⟨
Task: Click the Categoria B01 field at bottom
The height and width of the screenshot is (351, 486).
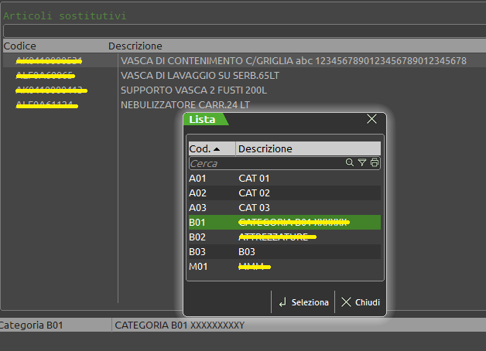Action: (x=54, y=325)
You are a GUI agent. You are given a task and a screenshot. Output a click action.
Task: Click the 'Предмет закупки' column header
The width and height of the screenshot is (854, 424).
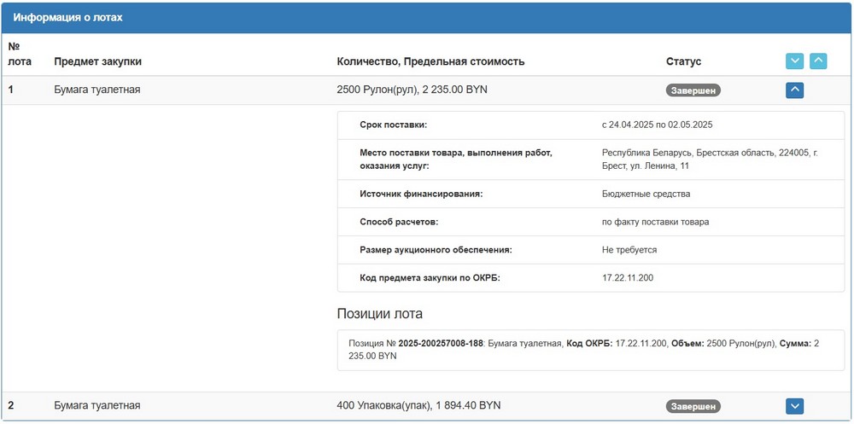point(97,61)
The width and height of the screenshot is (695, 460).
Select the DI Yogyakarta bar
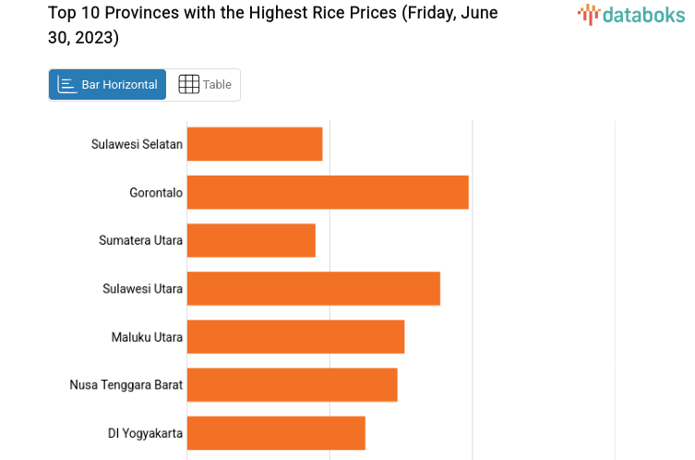[x=276, y=432]
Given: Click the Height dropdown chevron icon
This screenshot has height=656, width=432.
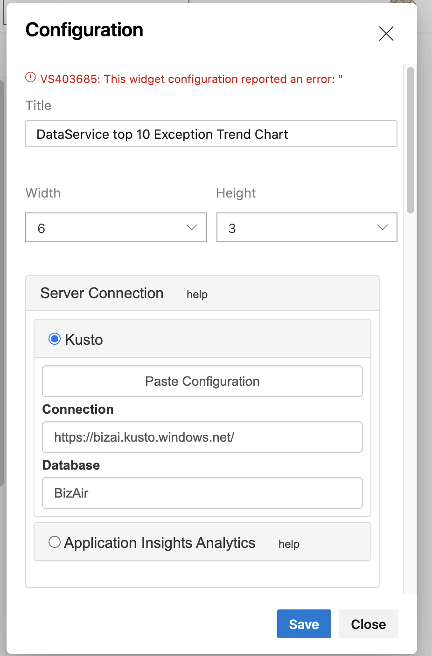Looking at the screenshot, I should pos(382,227).
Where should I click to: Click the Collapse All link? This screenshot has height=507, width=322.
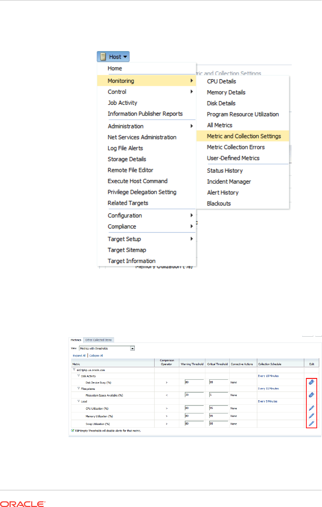[96, 356]
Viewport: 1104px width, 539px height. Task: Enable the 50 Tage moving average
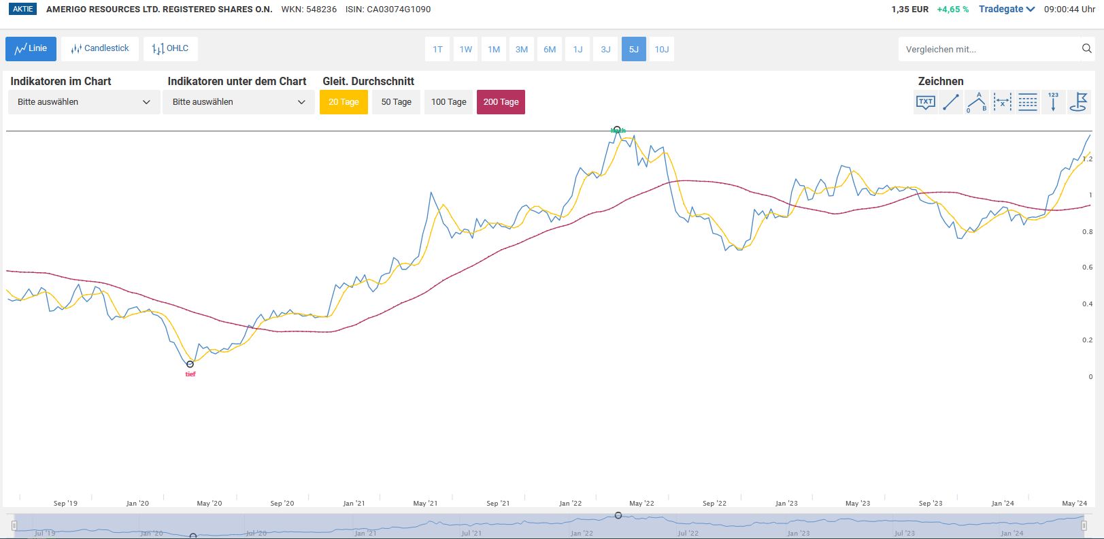click(x=396, y=102)
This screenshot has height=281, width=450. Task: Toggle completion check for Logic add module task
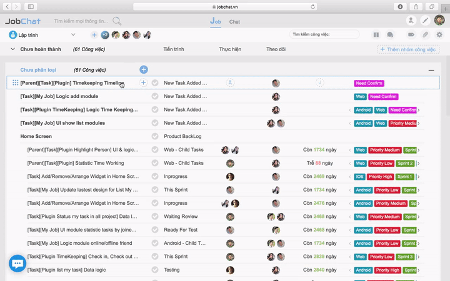[x=155, y=96]
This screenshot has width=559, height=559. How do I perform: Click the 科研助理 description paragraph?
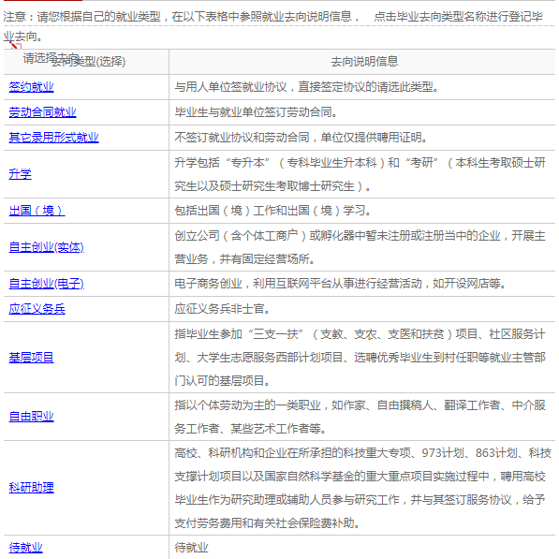362,487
⟩
**Instructions to follow**
Starting at the line with "This screenshot has height=656, width=432.", reproduce exactly each line through the end of the entries, including the first and the last, and skip the pictures.

**Result for this task**
This screenshot has height=656, width=432.
Looking at the screenshot, I should pos(382,227).
Where should I click to: Click the Collapse All link? This screenshot has height=507, width=322.
[96, 356]
Viewport: 1104px width, 539px height. Task: Enable the 50 Tage moving average
click(x=396, y=102)
This screenshot has height=281, width=450. Task: Toggle completion check for Logic add module task
[x=155, y=96]
This screenshot has width=559, height=559. How do I perform: Click the 科研助理 description paragraph?
362,487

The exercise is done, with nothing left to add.